February 15, 2016, Anderson announced he would not seek a third term in the Minnesota House of Representatives. His term expired on January 2, 2017.

==Personal life==
Anderson is married to his wife, Barb. They have four children. Anderson currently resides in Fort Myers, Florida.

He is a retired airline pilot (B757-B767), though he continues to fly business jets as a contract pilot, which he has done professionally since 1993. He has been a FAA Certified Flight Instructor (CFI-MEII) since 1988.

Anderson is also an entrepreneur and businessman having founded Channel Inn & Granny's Pub (1982-1983), MTA Enterprises LLC (1993-present), Gull Dam Brewing (2012-2018) and a partner in the group which founded Twin Cities Summer Jam (2018-2023).
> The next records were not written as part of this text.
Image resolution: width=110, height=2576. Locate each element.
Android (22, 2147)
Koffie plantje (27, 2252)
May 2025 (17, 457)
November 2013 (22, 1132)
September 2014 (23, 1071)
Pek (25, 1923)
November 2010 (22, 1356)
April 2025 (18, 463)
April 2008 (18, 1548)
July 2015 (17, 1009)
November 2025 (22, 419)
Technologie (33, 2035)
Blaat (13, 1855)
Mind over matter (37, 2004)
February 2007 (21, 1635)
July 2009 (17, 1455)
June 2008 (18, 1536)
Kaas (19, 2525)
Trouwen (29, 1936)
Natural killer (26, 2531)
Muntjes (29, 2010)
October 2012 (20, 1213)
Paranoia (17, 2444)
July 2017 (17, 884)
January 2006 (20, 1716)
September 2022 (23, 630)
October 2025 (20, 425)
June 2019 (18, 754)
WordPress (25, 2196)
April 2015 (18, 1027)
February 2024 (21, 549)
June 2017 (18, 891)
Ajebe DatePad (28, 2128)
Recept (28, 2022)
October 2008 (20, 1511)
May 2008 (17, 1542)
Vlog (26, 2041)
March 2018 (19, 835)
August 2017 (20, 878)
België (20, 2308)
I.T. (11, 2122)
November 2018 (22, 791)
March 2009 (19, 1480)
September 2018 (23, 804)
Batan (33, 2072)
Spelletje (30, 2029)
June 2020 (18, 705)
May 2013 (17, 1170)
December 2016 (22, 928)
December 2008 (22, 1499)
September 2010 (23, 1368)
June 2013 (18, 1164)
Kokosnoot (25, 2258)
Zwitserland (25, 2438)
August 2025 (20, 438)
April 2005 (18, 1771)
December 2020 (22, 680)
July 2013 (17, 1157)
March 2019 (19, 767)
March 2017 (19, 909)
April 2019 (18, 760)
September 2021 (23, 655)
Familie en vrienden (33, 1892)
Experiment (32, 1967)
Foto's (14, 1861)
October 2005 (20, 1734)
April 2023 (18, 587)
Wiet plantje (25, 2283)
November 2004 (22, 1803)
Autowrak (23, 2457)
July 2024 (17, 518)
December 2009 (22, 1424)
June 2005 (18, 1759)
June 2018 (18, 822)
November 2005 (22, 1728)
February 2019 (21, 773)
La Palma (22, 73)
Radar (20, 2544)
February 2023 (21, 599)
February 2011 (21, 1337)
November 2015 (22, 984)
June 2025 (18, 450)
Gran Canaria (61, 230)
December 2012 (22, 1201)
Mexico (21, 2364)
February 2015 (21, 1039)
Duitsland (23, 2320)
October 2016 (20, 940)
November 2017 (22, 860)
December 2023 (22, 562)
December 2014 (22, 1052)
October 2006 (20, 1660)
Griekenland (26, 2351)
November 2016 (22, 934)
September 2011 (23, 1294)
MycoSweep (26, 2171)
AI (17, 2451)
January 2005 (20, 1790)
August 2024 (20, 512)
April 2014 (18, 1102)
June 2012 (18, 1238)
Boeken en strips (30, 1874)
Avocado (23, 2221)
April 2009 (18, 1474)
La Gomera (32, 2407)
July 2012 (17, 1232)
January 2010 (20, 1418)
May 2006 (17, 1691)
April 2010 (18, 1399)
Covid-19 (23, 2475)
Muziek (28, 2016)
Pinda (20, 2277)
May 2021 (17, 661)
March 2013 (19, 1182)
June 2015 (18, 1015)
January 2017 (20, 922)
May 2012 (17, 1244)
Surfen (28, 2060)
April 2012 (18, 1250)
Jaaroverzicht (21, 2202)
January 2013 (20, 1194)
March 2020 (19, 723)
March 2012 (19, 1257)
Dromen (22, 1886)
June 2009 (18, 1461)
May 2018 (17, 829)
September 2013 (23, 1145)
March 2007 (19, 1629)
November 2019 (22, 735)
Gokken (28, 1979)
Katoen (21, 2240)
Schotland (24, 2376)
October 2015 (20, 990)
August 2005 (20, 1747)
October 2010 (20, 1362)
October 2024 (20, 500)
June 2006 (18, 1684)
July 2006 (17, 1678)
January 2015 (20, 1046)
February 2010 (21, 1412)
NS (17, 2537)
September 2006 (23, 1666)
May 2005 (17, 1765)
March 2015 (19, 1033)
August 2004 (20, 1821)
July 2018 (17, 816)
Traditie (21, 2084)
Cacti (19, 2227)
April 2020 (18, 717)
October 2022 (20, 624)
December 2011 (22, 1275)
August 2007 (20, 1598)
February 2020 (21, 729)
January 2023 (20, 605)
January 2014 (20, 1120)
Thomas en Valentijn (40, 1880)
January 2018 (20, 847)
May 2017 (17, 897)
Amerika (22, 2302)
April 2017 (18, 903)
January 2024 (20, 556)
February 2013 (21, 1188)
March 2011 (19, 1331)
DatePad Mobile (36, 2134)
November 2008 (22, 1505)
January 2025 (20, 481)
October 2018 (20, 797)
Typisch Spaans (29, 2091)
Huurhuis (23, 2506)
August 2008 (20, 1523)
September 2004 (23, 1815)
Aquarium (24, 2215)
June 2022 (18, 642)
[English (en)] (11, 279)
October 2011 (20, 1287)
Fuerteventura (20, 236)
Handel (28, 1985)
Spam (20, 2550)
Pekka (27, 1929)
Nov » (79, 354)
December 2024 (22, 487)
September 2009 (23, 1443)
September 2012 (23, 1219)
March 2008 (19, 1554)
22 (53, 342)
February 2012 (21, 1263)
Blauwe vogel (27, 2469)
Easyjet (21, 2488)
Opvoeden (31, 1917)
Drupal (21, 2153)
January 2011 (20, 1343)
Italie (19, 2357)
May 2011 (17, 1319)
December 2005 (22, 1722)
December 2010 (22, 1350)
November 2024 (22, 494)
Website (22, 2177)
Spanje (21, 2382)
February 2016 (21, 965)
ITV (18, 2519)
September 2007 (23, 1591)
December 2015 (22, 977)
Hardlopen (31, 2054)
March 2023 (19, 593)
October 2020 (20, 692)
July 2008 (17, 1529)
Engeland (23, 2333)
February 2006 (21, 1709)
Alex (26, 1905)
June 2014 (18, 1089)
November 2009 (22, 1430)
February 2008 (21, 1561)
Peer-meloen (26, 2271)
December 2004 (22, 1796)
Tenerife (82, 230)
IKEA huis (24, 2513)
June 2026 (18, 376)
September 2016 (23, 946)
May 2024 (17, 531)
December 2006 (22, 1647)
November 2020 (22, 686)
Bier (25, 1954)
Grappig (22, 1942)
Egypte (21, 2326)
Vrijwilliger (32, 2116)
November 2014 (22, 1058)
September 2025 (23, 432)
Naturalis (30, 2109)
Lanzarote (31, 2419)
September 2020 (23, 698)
Anderson is a National Aeronautics Association (NAA) aviation record holder (listed in the book 2003 U.S. And World Aviation & Space Records), for setting the fastest time to fly around the border of the continental U.S. (1 day, 21 hours, 27 minutes). He also received a Recognition Award - NAA's Most Memorable Record - by setting this record on December 17, 2003, overflying Kitty Hawk, NC within the exact hour of the 100th anniversary of the Wright Brother's historical flight.

Anderson holds a black belt in Karate, achieved under martial arts training supervision of USA Karate's Grand Masters Gordon Franks and Pat Worley as well as Masters Allan Kunstmann and Rob Nelson.

Anderson is the son of the late former Minnesota State Senator Don A. Anderson (and Violet Anderson) who served 1983-1990.